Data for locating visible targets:
● ● ●

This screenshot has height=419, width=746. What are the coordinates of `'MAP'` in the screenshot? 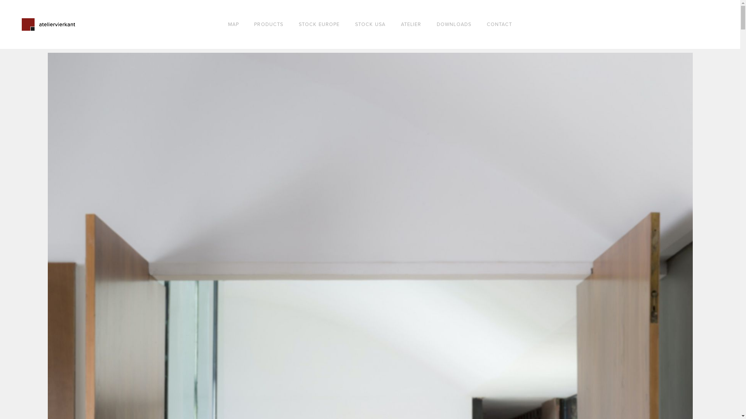 It's located at (233, 24).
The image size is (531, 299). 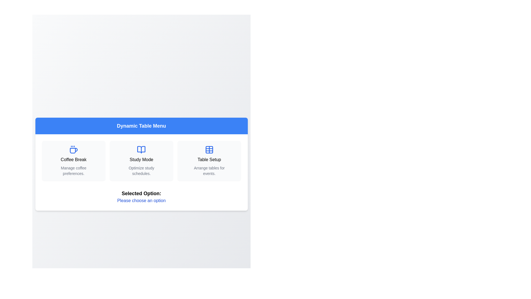 What do you see at coordinates (141, 196) in the screenshot?
I see `the 'Selected Option' text at the bottom of the component` at bounding box center [141, 196].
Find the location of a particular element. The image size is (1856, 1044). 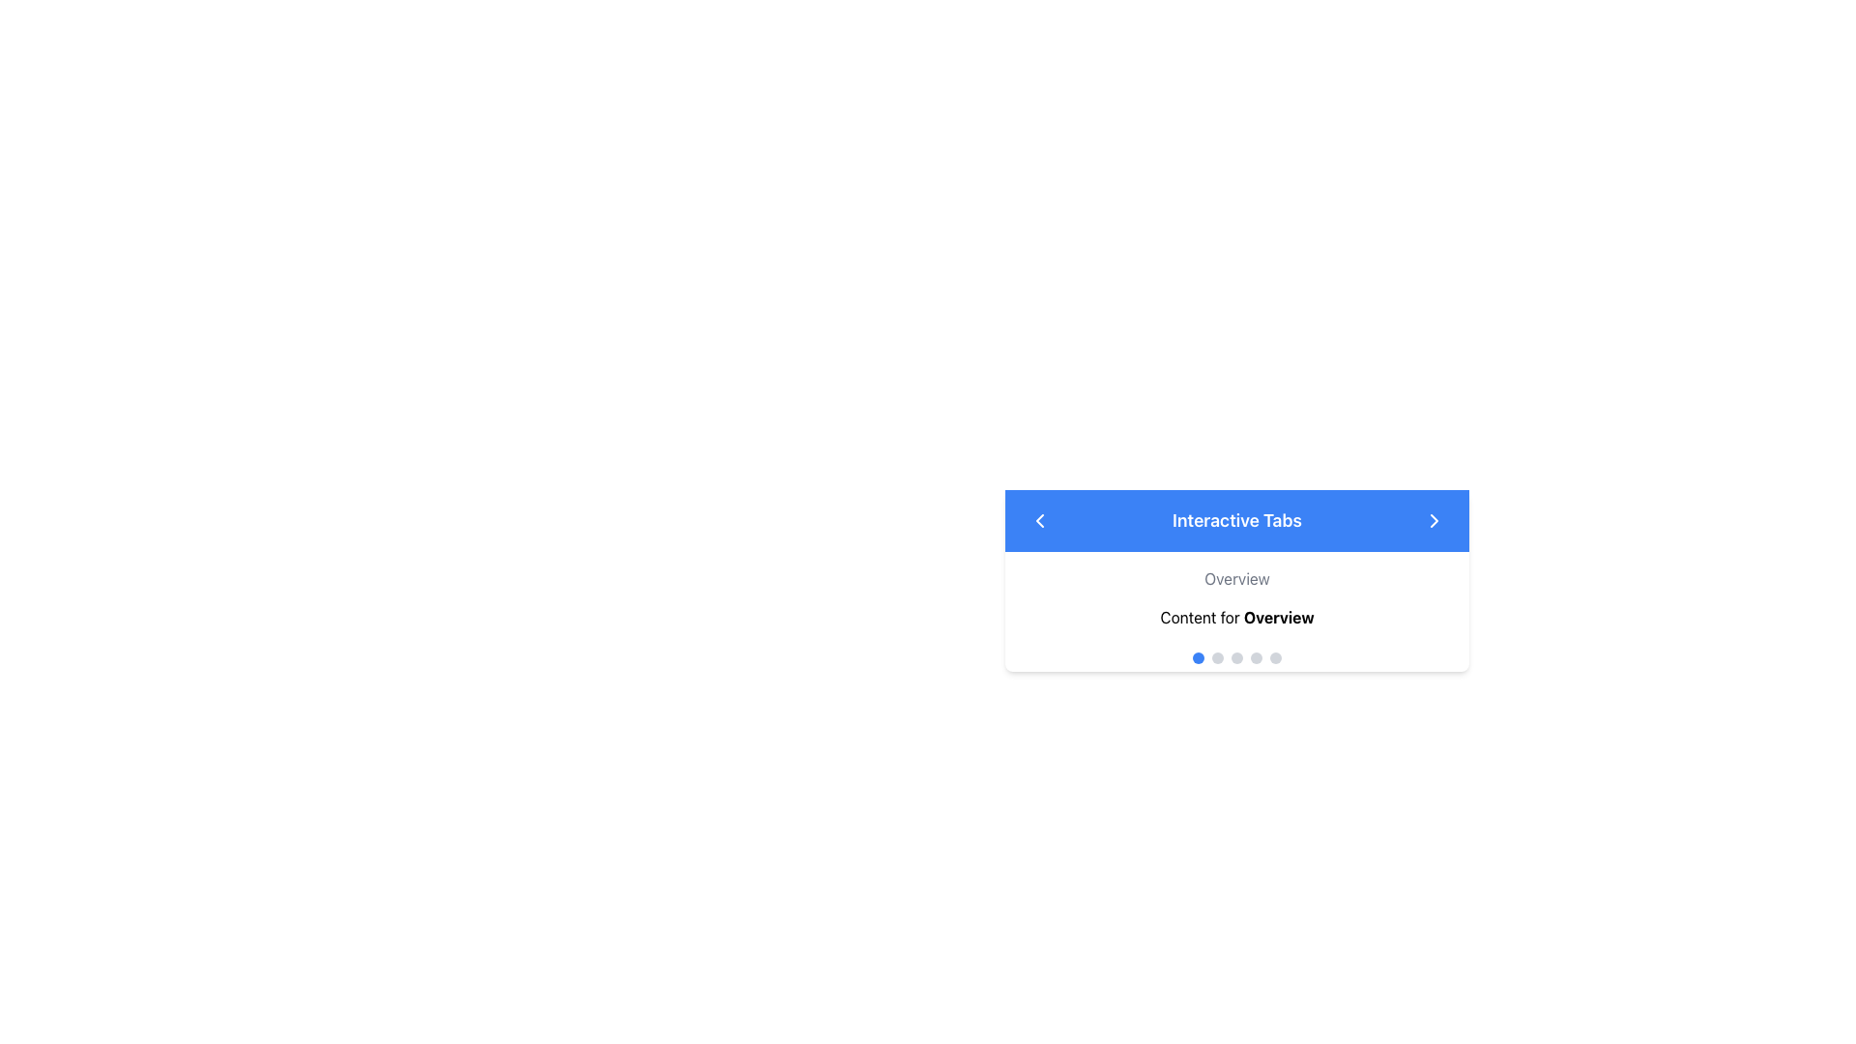

the third gray dot indicator located below the 'Content for Overview' text is located at coordinates (1238, 657).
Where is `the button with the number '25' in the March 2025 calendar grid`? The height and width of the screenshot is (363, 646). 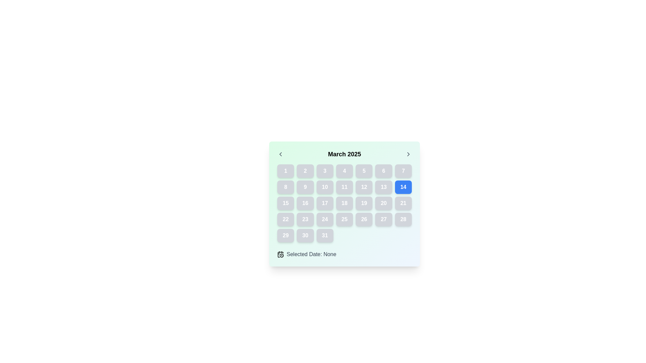
the button with the number '25' in the March 2025 calendar grid is located at coordinates (344, 219).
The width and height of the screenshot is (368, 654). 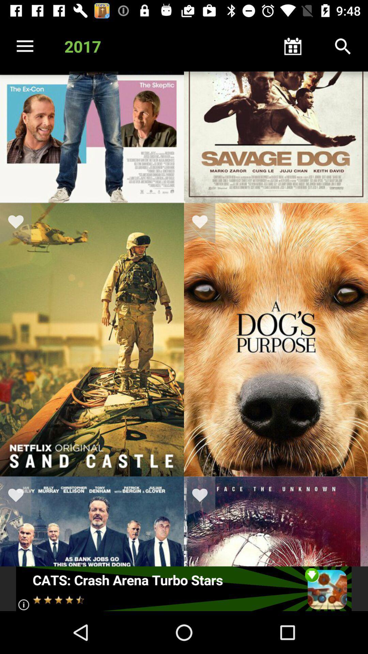 I want to click on tap to open the advertisement, so click(x=183, y=589).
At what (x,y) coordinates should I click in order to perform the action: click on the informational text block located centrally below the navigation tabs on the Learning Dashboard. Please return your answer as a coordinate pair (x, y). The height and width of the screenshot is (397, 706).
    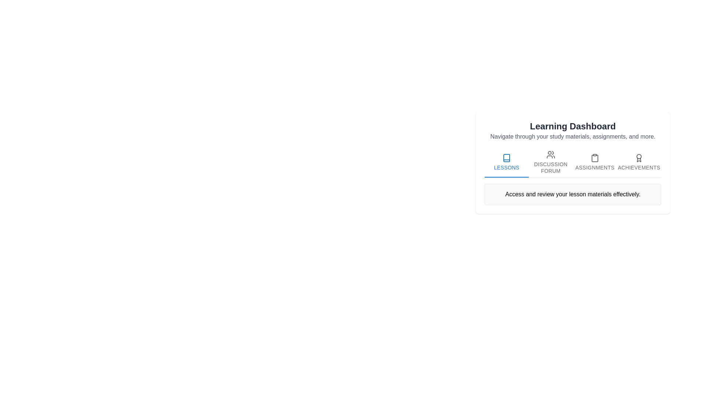
    Looking at the image, I should click on (572, 194).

● ● ●

# EXERCISE BRIEF:
Please copy everything from the line containing "is (363, 646)." down to the line containing "coordinates (344, 219).", swapping "screenshot" for "image" and leaving all else unchanged. Omit the pictures from your answer.

# FINAL RESULT:
Where is `the button with the number '25' in the March 2025 calendar grid`? The height and width of the image is (363, 646). 
the button with the number '25' in the March 2025 calendar grid is located at coordinates (344, 219).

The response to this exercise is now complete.